The most-clicked stories in Enterprise in the past week were:

  • Photo of Al Ismaelia’s renovation work in Downtown Cairo, by company chief Karim Shafei (Facebook)
  • Crash Is a Test of EgyptAir’s Mettle (Wall Street Journal)
  • Middle-class dynamics and the Arab Spring (World Bank Blog)
  • Mark Singer on the Perils of Profiling Donald Trump (New Yorker)
  • How To Cook a Steak with Gordon Ramsay (Youtube)

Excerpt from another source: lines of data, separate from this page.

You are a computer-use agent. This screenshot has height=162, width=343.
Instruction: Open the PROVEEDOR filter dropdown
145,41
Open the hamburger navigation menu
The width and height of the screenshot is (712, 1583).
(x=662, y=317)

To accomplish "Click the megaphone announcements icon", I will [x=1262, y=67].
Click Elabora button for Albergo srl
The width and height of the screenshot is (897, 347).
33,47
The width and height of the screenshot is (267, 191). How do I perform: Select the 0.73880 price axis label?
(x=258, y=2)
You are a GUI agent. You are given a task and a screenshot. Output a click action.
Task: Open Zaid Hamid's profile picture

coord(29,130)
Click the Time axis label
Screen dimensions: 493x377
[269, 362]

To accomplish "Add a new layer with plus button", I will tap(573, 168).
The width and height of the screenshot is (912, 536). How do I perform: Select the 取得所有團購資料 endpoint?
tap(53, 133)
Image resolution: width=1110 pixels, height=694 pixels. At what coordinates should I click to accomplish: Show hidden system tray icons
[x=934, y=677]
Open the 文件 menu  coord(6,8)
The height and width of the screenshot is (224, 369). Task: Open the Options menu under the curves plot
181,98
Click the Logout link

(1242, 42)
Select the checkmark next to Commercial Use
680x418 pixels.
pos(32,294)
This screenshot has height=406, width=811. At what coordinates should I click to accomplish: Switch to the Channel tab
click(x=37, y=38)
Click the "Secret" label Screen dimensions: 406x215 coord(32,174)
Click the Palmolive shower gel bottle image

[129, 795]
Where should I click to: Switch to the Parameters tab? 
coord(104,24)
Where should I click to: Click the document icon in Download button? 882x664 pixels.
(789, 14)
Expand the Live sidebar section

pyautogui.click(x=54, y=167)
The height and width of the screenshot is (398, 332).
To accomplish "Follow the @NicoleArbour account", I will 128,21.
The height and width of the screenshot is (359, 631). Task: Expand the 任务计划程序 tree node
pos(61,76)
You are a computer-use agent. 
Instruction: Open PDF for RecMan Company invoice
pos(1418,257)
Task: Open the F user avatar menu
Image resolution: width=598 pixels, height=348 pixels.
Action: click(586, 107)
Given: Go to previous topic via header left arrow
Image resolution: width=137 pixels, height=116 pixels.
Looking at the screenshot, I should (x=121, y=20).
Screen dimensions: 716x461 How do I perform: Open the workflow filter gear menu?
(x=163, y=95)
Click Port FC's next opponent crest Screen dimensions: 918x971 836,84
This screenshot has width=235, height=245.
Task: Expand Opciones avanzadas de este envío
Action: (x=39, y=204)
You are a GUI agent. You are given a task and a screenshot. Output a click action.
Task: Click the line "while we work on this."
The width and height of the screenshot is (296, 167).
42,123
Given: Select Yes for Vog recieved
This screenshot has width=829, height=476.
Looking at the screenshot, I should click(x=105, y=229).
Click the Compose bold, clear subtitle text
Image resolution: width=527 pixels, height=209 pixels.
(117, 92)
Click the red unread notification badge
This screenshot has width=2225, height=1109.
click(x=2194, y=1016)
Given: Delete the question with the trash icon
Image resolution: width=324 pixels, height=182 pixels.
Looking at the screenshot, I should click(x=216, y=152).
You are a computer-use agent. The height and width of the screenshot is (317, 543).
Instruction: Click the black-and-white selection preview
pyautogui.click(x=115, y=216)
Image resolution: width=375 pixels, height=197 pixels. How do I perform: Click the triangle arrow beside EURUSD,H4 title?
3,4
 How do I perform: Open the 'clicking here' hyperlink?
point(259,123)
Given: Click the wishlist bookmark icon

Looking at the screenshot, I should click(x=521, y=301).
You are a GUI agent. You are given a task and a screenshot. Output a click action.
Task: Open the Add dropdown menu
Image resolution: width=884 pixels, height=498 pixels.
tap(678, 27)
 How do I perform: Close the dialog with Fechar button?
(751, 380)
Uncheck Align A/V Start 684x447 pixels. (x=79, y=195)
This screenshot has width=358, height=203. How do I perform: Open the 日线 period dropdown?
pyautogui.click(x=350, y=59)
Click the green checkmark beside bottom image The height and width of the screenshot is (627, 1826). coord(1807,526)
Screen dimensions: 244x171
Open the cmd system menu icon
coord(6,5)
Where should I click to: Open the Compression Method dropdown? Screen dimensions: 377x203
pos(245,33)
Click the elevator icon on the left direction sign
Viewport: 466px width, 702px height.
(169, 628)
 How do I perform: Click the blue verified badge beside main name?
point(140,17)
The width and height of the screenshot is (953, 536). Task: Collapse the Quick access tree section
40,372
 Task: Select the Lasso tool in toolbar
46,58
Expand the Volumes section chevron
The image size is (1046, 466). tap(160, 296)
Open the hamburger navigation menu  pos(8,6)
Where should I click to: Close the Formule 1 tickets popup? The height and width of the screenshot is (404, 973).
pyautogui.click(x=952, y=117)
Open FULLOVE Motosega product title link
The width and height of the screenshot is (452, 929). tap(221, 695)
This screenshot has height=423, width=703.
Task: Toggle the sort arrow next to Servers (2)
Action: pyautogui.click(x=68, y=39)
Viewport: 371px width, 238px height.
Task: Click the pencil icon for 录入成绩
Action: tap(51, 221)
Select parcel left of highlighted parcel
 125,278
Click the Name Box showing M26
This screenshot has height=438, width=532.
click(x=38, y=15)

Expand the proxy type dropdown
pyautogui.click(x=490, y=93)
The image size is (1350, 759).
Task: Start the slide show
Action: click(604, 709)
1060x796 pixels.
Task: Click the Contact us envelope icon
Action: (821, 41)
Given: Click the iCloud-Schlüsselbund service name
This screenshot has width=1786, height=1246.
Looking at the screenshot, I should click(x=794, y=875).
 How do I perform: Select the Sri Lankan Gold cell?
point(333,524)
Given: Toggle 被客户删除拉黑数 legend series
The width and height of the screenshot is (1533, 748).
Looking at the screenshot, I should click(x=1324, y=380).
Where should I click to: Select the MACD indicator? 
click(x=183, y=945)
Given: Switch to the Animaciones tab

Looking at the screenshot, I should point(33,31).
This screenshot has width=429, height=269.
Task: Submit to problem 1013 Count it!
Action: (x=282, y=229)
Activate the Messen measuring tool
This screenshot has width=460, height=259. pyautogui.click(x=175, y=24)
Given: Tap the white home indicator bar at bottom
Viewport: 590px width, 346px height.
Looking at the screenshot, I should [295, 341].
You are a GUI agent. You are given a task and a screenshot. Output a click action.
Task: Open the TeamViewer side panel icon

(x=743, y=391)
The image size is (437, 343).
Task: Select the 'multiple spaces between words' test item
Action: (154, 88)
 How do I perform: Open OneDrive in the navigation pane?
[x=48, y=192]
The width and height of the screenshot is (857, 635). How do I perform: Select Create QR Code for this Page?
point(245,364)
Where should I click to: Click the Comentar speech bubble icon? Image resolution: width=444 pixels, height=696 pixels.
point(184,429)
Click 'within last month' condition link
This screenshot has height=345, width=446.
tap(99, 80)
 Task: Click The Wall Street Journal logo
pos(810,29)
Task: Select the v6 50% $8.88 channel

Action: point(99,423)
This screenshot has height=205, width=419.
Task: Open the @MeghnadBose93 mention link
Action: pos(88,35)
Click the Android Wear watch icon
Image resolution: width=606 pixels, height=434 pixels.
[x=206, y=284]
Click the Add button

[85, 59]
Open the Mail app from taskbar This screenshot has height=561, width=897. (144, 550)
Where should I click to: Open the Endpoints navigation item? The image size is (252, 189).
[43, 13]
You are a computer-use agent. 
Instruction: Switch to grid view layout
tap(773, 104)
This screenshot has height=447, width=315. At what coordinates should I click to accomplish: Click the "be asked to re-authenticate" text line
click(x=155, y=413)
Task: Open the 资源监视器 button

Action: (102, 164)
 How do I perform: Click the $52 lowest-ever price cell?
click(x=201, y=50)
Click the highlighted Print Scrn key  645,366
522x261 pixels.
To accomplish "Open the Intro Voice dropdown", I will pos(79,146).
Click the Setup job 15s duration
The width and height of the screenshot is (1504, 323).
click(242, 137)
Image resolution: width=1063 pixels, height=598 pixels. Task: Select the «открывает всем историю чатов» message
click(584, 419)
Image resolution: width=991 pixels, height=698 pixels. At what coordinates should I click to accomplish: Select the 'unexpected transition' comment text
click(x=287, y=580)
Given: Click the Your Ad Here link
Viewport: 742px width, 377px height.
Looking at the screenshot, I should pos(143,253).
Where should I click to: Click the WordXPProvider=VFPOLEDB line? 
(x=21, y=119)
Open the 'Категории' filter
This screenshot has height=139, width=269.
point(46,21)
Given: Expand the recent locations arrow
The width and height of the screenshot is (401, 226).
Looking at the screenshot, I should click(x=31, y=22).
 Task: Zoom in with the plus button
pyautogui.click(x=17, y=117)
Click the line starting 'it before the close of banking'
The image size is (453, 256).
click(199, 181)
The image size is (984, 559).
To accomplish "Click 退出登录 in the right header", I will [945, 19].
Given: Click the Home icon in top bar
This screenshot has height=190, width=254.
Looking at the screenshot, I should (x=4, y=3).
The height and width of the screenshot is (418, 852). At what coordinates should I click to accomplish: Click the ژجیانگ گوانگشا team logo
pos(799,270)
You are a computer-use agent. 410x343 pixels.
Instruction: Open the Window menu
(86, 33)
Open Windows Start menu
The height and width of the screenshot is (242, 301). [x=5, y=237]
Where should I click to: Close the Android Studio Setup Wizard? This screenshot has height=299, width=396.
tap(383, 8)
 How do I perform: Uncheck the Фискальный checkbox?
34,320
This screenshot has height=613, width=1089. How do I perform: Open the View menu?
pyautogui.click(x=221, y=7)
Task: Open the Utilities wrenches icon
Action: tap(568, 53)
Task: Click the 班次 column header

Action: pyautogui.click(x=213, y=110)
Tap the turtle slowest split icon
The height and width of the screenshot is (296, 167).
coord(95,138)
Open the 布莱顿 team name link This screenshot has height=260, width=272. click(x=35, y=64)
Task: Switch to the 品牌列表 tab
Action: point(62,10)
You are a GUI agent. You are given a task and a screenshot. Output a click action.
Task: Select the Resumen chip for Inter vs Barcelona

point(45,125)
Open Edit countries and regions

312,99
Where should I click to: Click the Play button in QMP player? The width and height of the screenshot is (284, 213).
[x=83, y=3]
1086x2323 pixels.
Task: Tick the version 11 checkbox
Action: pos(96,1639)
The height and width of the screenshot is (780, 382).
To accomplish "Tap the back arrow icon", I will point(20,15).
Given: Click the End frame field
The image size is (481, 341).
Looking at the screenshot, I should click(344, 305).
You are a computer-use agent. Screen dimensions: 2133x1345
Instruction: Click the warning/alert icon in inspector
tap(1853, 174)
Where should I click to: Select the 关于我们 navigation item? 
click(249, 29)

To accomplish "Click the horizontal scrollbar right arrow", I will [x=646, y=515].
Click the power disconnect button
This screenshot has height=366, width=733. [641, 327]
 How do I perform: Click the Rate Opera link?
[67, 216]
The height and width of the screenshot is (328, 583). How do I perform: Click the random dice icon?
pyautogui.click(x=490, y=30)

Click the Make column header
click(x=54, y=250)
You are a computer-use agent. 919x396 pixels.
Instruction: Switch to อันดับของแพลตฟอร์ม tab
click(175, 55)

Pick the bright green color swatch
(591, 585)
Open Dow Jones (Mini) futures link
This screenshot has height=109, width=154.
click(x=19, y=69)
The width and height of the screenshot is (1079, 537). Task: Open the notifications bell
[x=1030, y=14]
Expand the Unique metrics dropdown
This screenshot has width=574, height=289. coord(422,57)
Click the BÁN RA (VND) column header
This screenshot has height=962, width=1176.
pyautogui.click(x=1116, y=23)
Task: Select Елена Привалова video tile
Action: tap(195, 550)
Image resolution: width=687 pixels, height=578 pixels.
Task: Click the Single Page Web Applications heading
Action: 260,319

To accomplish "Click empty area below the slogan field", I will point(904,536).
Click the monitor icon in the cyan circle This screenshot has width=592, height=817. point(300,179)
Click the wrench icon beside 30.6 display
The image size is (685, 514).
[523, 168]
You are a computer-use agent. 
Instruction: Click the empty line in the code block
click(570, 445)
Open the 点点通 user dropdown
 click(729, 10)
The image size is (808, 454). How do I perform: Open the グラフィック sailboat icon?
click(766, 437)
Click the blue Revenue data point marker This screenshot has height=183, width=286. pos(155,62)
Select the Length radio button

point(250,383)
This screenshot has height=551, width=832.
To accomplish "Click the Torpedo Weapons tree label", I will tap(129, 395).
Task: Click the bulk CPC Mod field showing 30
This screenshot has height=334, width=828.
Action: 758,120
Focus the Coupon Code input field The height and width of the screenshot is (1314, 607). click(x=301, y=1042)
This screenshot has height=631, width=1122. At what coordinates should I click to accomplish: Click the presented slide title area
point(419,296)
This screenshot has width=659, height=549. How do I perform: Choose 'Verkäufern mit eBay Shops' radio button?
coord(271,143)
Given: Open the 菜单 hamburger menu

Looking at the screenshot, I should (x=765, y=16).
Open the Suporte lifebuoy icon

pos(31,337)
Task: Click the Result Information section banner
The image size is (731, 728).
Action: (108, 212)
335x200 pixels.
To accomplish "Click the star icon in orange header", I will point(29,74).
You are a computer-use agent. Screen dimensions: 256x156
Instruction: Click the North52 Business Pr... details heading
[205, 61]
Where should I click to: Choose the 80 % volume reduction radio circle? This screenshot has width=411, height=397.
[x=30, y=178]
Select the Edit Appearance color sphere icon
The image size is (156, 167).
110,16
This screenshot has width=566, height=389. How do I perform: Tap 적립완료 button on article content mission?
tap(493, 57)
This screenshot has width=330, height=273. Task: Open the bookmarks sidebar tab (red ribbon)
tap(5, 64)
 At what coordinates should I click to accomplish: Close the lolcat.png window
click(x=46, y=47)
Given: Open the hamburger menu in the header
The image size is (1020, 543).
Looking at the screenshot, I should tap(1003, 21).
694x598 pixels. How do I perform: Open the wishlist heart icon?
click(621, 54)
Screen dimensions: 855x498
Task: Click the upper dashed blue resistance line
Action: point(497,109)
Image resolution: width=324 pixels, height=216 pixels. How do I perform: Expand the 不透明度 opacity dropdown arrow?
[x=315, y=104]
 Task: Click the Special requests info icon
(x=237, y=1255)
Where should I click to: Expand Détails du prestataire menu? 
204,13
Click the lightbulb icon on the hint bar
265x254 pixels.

The Week’s Most-Clicked Stories: GCC Edition

The most-clicked stories in Enterprise in the past week were:

  • UAE consumer confidence declines in Q1 2016: Nielsen (Gulf News)
  • With Iran-Backed Conversions, Shiites Gain Ground in Africa (Wall Street Journal)
  • Just What Were Donald Trump’s Ties to the Mob? (Politico)
  • Arby’s Pushing Into ‘Meat-Oriented’ Middle East With 25 Outlets (Bloomberg)
  • IMF Staff Completes 2016 Article IV Mission to Saudi Arabia (IMF) (tie)
  • Twilight of the Petrostate (National Interest) (tie)

On Your Way Out

How much are you willing to pay for some privacy? Mark Zuckerberg is ok with a USD 30 mn bill. The Facebook founder has bought the neighbouring houses to his in Palo Alto only to demolish them to prevent prying eyes from peeking into his USD 7 mn residence. “A city planning application filed on Tuesday has revealed he intends to bulldoze the homes he purchased in 2013… [the] homes will be replaced with smaller, lower-profile abodes that might not be so irksome,” NBC News reports.

Tiger Woods hit some golf balls in public for the first time since August and it was “cringe-worthy.” Woods, who was promoting the Quicken Loans National, a tournament that benefits his foundation, hit three short iron shots into the water. “See? Need a warmup,” Woods said. The former number one player in the world underwent a third back procedure recently and eyes a return to competitions, but refused to give a timetable. His next target is attempting to break Jack Nicklaus’ record of 18 major wins. Woods, who has 14 major titles, the last of which came in 2008, believes it is achievable.

This is a very accurate depiction of our daily struggle at the Enterprise / Inktank office: Ordering lunch for the office can be a Greek tragedy, Broti Gupta writes for The New Yorker. “TAYLOR: O, noble friends, I have looked at the menu
In its PDF glory and have humbly decided
That I might just share whatever the others
Decide to order. I will pay what I can,
Based on what you think I owe.

BEATRICE: Can it be our secret, friends and loved ones,
That I might get tempura? I can afford one cheat day,
And perhaps another this week if you all keep your mouths shut.
PETER: Dear co-workers, with all of this talk,
My appetite has dissolved into a vapor.
I might simply order an appetizer.
How much, then, will I owe?
ISAAC: The bagel still has not settled.
Should the bagel digest, I might get the lunch special,
No. 2.
BEATRICE: Ooh, I should order the salad.
What do the rest of you think of that?
ME: Faithful co-workers, you can get
ANYTHING YOU WANT. BUT, PLEASE, TELL ME.”

Moral of the story: Don’t be a Taylor. No one likes Taylor.